Although all American Jewish groups value education, the issue of vouchers is divisive for the Jewish community: the Union for Reform Judaism and the United Synagogues of Conservative Judaism generally oppose vouchers, while the Union of Orthodox Jewish Congregations of America traditionally supports them. The Orthodox movement is a proponent of vouchers because, through such programs, yeshivot and Jewish day schools gain government funding, a much-needed resource. About 90 percent of American Jews belong to the Reform and Conservative Movements, both of which oppose vouchers.
The Reform movement opposes vouchers for the following reasons:
The Union for Reform Judaism opposes all attempts to channel public funds to private and parochial schools.
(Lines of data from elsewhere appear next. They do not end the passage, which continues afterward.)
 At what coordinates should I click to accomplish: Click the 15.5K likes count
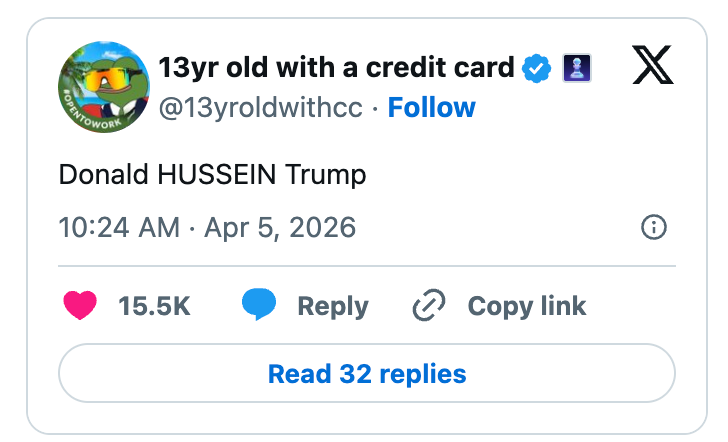coord(154,306)
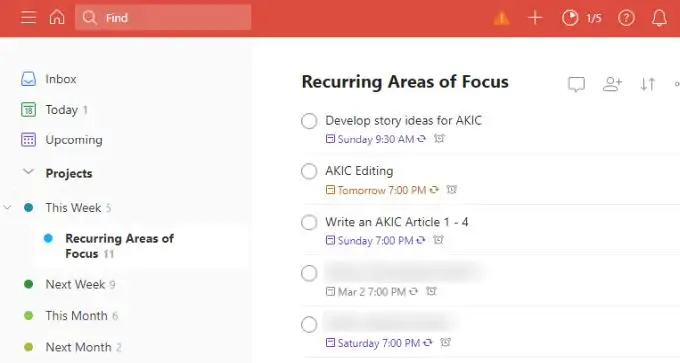The image size is (680, 363).
Task: Go to the home icon
Action: coord(57,17)
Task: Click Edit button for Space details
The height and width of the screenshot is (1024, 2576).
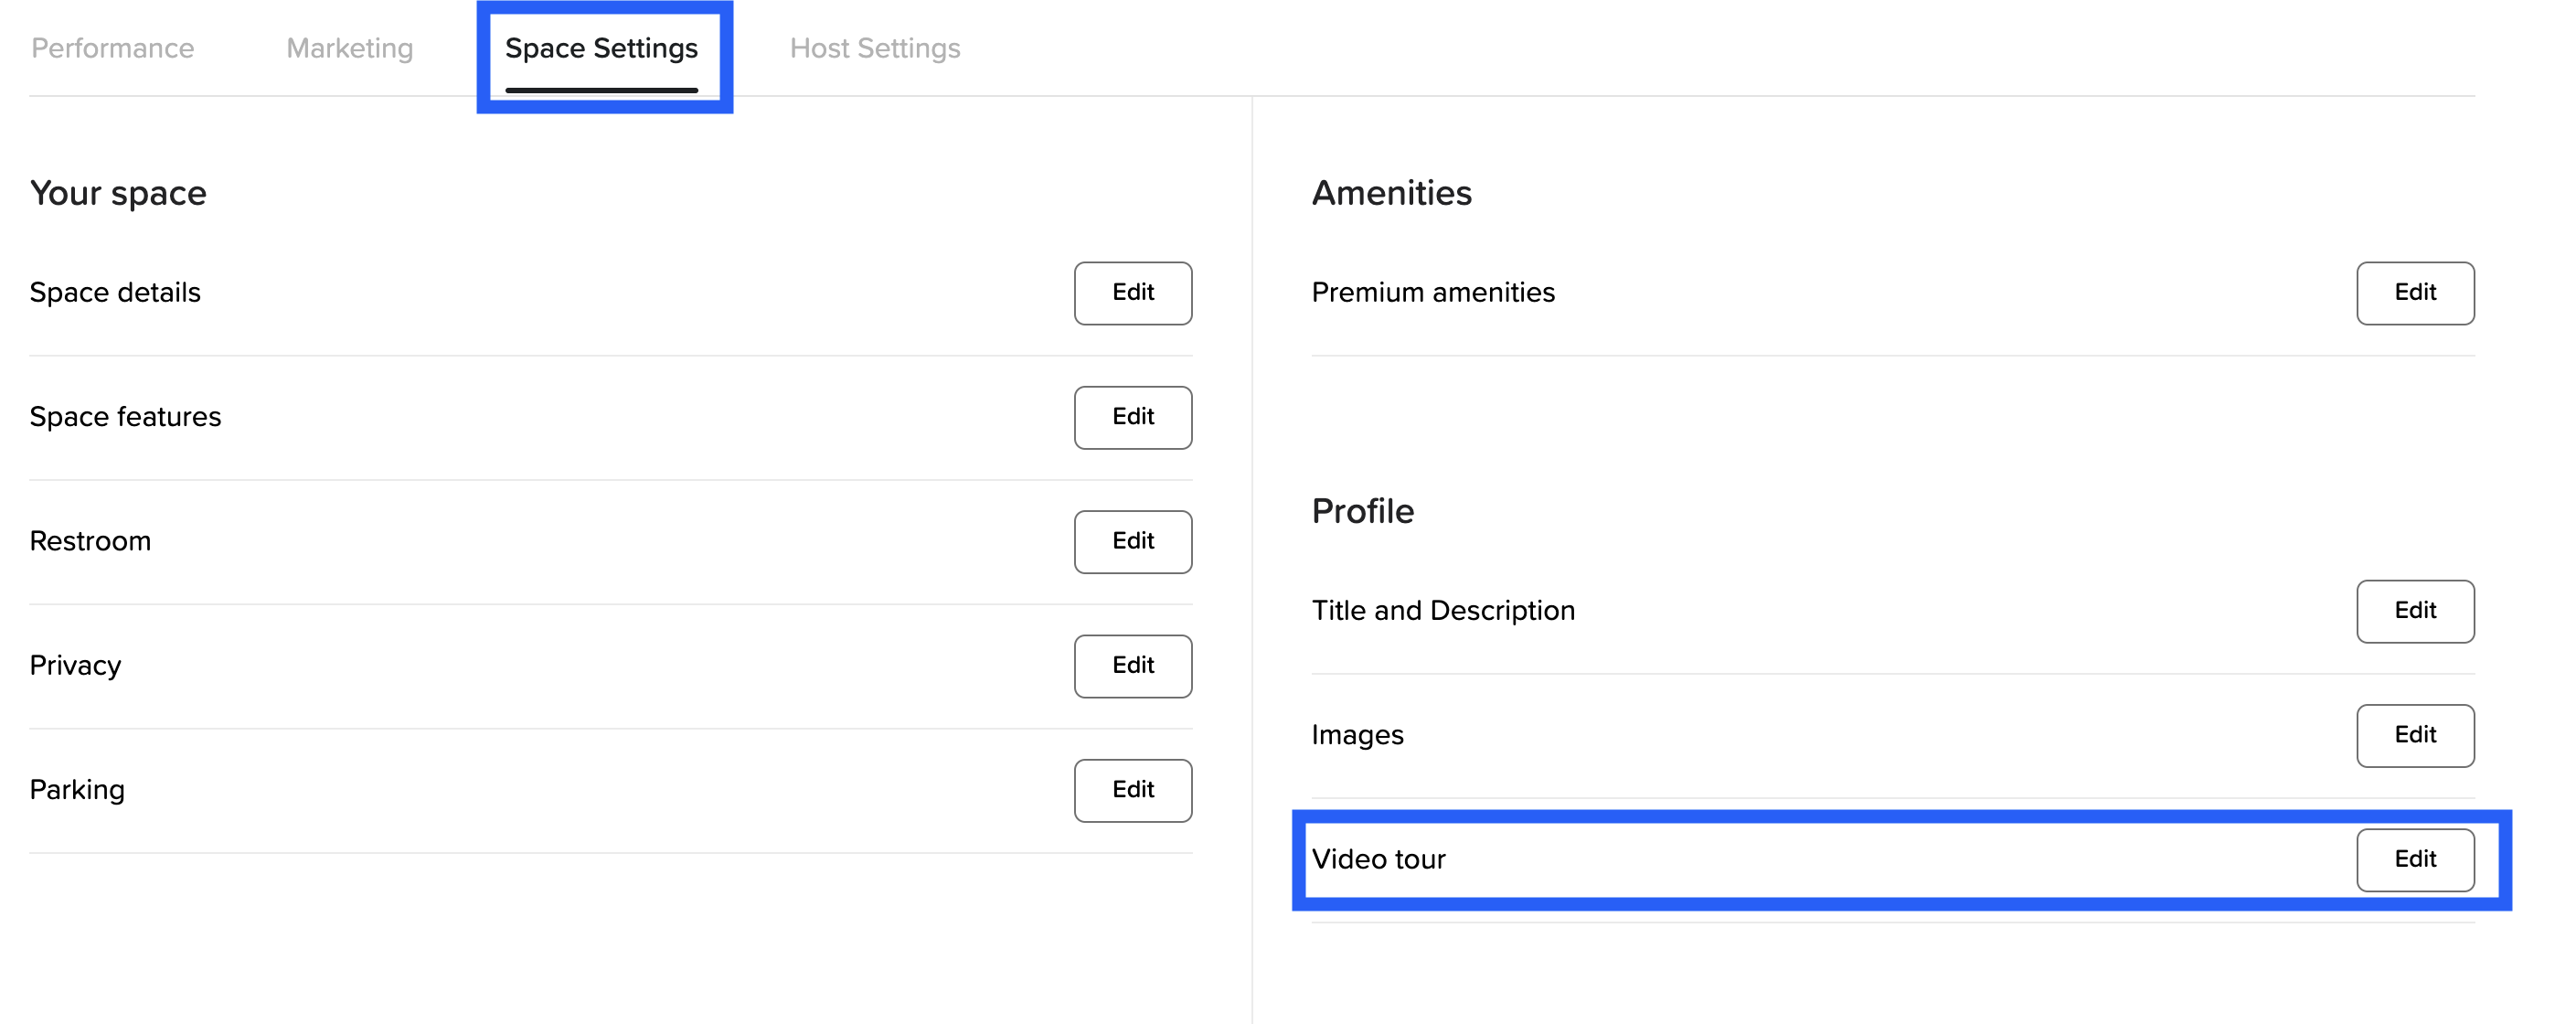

In a 1961 resolution, the Union resolved: "The devotion of our Union to the separation of religion and state, and our equally deep commitment to public education as a cornerstone of the American democratic process, impel us at this 46th Biennial assembly to reaffirm our opposition to any form of governmental aid to elementary and secondary schools under the supervision or control of any religious denomination or sect -- Catholic, Protestant or Jewish."
In 1972 the Reform Movement passed a resolution opposing "using public funds for non-public elementary and secondary schools, believing that such aid would infringe the separation of church and state and have damaging impact on public schools."